::: Materials provided
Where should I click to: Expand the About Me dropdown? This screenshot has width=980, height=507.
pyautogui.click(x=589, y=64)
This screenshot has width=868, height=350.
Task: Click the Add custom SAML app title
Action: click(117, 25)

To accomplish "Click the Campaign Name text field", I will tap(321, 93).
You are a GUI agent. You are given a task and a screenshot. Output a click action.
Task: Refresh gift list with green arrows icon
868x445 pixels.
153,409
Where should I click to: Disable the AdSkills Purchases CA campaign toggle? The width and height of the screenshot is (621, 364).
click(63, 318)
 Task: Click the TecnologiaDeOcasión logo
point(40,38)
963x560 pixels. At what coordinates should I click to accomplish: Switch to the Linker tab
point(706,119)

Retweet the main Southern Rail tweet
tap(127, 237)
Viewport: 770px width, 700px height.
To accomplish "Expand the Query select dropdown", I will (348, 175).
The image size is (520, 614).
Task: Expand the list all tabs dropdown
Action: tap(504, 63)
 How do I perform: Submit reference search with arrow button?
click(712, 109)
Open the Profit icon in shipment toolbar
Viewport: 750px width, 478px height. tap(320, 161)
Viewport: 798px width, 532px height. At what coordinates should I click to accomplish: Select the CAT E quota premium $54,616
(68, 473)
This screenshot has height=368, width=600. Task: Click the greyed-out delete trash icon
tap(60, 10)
::::::
**Prompt**
Reproduce precisely the span of lines that begins at the line containing "This screenshot has height=368, width=600." and ends with the last line of the listing.

**Response**
This screenshot has height=368, width=600. Task: Click the greyed-out delete trash icon
tap(60, 10)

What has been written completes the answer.